You seem to be snobbish about manufacturing, but it does provide the high-tech gadgets and gizmoos that conserve limited resources. manufacturing is greatly high-tech now (ex. hand painted embellishments). Current farming, manufacturing, information tech and bio/nano-tech are not hunter-gatherer camps.

 
At 10/24/2011 11:55 AM, Blogger Ron H. said...

"FTFY.

They cant declare bankruptcy without a substantial penalty.
"

Thanks.

Declaring bankruptcy means having a negative net worth. More liabilities than assets. What possible penalty can be imposed on someone who has nothing? Flogging perhaps?

 
At 10/24/2011 4:29 PM, Blogger sethstorm said...

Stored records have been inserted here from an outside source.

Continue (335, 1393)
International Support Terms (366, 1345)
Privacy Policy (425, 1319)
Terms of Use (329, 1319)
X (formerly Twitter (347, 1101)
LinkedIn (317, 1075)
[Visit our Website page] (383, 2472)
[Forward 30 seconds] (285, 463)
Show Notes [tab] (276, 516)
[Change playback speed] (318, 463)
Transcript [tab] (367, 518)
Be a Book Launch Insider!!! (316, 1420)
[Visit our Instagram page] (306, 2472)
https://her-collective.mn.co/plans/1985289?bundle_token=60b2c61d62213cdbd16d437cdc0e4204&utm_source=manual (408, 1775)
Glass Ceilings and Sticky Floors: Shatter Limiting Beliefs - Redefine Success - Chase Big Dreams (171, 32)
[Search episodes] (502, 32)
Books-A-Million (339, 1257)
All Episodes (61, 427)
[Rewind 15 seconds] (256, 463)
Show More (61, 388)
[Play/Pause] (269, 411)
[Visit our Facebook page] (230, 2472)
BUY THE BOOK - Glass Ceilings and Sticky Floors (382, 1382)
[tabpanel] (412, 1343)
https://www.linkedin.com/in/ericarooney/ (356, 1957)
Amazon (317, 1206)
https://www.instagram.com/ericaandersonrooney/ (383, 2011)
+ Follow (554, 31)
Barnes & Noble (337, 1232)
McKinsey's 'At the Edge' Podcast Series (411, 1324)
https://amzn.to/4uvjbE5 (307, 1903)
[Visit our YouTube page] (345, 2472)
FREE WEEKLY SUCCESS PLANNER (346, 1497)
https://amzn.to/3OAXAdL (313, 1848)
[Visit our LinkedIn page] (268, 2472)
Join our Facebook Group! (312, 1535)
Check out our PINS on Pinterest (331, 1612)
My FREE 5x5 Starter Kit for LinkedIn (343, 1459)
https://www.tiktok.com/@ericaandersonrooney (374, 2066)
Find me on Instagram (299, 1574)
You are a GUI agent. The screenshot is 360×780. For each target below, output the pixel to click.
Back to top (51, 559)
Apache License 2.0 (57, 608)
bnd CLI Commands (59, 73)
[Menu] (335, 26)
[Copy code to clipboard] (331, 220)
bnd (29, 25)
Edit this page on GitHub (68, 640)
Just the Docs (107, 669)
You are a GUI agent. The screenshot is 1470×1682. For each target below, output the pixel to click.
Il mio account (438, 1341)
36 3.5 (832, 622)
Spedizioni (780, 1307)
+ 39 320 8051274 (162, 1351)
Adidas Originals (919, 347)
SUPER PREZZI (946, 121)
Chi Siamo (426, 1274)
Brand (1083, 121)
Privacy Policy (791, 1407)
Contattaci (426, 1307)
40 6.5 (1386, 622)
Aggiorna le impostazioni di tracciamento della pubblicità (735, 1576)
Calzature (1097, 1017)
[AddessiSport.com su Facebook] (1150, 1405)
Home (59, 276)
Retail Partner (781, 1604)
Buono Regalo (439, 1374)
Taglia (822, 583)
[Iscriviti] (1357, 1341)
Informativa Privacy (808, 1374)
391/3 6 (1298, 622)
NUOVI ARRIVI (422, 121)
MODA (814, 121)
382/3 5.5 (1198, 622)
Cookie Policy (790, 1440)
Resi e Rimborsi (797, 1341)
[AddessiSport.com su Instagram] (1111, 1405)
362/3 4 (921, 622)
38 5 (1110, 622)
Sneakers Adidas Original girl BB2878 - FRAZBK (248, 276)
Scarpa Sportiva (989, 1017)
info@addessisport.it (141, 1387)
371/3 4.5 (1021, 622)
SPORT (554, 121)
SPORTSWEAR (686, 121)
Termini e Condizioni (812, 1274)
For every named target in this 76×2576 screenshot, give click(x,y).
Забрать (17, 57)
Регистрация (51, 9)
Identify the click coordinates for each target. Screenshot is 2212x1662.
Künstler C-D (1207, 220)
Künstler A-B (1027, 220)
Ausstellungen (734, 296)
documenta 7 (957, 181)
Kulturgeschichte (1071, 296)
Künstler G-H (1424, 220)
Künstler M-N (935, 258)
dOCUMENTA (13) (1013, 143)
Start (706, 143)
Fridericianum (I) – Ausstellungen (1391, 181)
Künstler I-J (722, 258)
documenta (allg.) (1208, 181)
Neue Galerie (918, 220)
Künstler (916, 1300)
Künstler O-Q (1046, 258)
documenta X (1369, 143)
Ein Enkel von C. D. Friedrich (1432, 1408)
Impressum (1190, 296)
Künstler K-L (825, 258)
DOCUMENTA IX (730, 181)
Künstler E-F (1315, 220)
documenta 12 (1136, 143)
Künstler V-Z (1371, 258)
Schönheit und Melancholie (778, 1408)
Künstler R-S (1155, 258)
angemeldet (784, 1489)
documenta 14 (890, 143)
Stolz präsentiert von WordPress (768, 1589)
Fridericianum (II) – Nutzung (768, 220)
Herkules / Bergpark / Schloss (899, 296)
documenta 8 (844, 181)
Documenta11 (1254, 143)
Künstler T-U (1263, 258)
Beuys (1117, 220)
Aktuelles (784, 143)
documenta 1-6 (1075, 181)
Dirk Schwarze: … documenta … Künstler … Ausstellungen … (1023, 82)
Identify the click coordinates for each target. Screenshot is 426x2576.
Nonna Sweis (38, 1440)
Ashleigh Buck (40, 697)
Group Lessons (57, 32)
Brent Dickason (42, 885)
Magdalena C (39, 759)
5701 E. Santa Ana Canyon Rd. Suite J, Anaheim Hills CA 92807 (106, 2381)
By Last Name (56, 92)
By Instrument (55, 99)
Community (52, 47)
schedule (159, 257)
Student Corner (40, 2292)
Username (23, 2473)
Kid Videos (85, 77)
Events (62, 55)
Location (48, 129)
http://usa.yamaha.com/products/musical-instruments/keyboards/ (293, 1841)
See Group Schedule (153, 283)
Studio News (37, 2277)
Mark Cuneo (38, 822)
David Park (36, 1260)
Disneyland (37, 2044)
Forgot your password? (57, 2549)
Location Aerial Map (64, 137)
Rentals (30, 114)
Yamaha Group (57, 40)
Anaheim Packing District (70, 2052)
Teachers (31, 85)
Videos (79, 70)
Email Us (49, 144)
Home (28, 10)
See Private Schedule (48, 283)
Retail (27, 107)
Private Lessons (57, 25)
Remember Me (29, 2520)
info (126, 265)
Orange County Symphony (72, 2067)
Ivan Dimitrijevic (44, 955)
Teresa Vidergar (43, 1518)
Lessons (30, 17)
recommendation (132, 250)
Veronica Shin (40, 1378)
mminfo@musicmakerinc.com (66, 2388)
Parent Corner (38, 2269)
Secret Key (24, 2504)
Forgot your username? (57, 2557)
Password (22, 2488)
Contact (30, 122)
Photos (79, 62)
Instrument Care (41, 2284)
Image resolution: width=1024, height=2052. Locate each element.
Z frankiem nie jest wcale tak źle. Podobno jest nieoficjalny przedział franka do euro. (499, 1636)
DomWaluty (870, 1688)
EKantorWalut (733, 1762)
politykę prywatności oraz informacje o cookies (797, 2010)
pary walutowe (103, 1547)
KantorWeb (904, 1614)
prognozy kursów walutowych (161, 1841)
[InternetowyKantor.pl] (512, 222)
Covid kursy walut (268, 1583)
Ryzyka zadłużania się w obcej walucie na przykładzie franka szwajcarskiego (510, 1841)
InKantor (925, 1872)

Declaring bankruptcy means having a negative net worth. More liabilities than assets. What possible penalty can be imposed on someone who has nothing? Flogging perhaps?

No, more like they have to pay a fee that they cannot afford.

 
At 10/24/2011 6:05 PM, Blogger Ron H. said...

"No, more like they have to pay a fee that they cannot afford.

So, they end up in debtors prison?

You write some of the most bizarre stuff I have ever read.

 
At 10/25/2011 6:57 AM, Blogger sethstorm said...


Ron H. said...

You're the one making the bizarre interpretations.